→ What is asked:
Reproduce every one of the records below word for word, with nothing added or changed.

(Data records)
— Begin —

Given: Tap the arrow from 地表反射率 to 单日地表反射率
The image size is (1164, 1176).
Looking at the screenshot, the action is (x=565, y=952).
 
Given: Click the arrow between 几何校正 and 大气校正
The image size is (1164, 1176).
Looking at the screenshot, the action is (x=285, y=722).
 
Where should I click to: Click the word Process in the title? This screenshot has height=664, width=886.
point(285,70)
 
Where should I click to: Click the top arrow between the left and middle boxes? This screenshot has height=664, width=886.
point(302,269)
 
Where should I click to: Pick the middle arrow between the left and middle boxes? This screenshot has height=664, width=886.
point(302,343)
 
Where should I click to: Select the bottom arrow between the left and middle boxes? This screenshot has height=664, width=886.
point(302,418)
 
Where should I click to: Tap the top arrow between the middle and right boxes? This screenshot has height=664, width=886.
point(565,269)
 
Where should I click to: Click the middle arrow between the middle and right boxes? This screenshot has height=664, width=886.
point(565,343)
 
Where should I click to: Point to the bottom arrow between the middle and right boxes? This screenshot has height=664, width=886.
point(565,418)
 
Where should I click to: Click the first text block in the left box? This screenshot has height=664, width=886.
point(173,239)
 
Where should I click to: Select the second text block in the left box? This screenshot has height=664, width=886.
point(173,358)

— End —

→ Answer for this exercise:
Given: Tap the arrow from 地表反射率 to 单日地表反射率
The image size is (1164, 1176).
Looking at the screenshot, the action is (x=565, y=952).
 
Given: Click the arrow between 几何校正 and 大气校正
The image size is (1164, 1176).
Looking at the screenshot, the action is (x=285, y=722).
 
Where should I click to: Click the word Process in the title? This screenshot has height=664, width=886.
point(285,70)
 
Where should I click to: Click the top arrow between the left and middle boxes? This screenshot has height=664, width=886.
point(302,269)
 
Where should I click to: Pick the middle arrow between the left and middle boxes? This screenshot has height=664, width=886.
point(302,343)
 
Where should I click to: Select the bottom arrow between the left and middle boxes? This screenshot has height=664, width=886.
point(302,418)
 
Where should I click to: Tap the top arrow between the middle and right boxes? This screenshot has height=664, width=886.
point(565,269)
 
Where should I click to: Click the middle arrow between the middle and right boxes? This screenshot has height=664, width=886.
point(565,343)
 
Where should I click to: Point to the bottom arrow between the middle and right boxes? This screenshot has height=664, width=886.
point(565,418)
 
Where should I click to: Click the first text block in the left box? This screenshot has height=664, width=886.
point(173,239)
 
Where should I click to: Select the second text block in the left box? This screenshot has height=664, width=886.
point(173,358)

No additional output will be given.